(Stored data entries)
# # #

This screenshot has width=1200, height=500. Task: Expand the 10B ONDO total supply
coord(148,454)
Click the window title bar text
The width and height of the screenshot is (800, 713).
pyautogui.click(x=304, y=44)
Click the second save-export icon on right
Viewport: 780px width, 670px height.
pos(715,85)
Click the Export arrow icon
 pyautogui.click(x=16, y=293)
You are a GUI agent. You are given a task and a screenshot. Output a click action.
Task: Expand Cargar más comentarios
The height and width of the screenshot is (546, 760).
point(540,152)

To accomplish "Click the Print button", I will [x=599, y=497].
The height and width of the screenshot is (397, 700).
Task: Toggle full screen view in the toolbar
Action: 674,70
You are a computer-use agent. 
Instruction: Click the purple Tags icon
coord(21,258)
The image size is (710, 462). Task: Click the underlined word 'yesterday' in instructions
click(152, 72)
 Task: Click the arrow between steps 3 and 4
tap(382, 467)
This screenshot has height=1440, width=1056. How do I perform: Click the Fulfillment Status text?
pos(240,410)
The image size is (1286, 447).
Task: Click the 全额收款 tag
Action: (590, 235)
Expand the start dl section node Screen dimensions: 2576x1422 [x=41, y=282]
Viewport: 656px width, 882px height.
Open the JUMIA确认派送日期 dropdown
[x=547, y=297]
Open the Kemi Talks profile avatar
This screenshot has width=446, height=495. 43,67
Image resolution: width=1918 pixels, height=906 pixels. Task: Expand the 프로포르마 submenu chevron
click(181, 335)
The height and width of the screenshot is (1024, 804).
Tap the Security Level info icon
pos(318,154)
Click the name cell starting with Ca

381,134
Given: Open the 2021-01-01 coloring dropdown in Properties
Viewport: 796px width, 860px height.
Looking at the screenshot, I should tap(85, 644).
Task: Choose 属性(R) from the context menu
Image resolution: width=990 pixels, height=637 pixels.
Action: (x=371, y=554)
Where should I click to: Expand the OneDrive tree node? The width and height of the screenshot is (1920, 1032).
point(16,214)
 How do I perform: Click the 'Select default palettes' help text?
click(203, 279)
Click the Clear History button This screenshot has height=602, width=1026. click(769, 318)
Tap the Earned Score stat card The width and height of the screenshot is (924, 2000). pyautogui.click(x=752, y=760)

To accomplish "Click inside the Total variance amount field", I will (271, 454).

# # #

▸ **Task item**: Every record above is to be copied exactly.

▸ **Completed task**:
This screenshot has width=1200, height=500. Task: Expand the 10B ONDO total supply
coord(148,454)
Click the window title bar text
The width and height of the screenshot is (800, 713).
pyautogui.click(x=304, y=44)
Click the second save-export icon on right
Viewport: 780px width, 670px height.
pos(715,85)
Click the Export arrow icon
 pyautogui.click(x=16, y=293)
You are a GUI agent. You are given a task and a screenshot. Output a click action.
Task: Expand Cargar más comentarios
The height and width of the screenshot is (546, 760).
point(540,152)

To accomplish "Click the Print button", I will [x=599, y=497].
The height and width of the screenshot is (397, 700).
Task: Toggle full screen view in the toolbar
Action: 674,70
You are a computer-use agent. 
Instruction: Click the purple Tags icon
coord(21,258)
The image size is (710, 462). Task: Click the underlined word 'yesterday' in instructions
click(152, 72)
 Task: Click the arrow between steps 3 and 4
tap(382, 467)
This screenshot has height=1440, width=1056. How do I perform: Click the Fulfillment Status text?
pos(240,410)
The image size is (1286, 447).
Task: Click the 全额收款 tag
Action: (590, 235)
Expand the start dl section node Screen dimensions: 2576x1422 [x=41, y=282]
Viewport: 656px width, 882px height.
Open the JUMIA确认派送日期 dropdown
[x=547, y=297]
Open the Kemi Talks profile avatar
This screenshot has width=446, height=495. 43,67
Image resolution: width=1918 pixels, height=906 pixels. Task: Expand the 프로포르마 submenu chevron
click(181, 335)
The height and width of the screenshot is (1024, 804).
Tap the Security Level info icon
pos(318,154)
Click the name cell starting with Ca

381,134
Given: Open the 2021-01-01 coloring dropdown in Properties
Viewport: 796px width, 860px height.
Looking at the screenshot, I should tap(85, 644).
Task: Choose 属性(R) from the context menu
Image resolution: width=990 pixels, height=637 pixels.
Action: (x=371, y=554)
Where should I click to: Expand the OneDrive tree node? The width and height of the screenshot is (1920, 1032).
point(16,214)
 How do I perform: Click the 'Select default palettes' help text?
click(203, 279)
Click the Clear History button This screenshot has height=602, width=1026. click(769, 318)
Tap the Earned Score stat card The width and height of the screenshot is (924, 2000). pyautogui.click(x=752, y=760)

To accomplish "Click inside the Total variance amount field", I will (271, 454).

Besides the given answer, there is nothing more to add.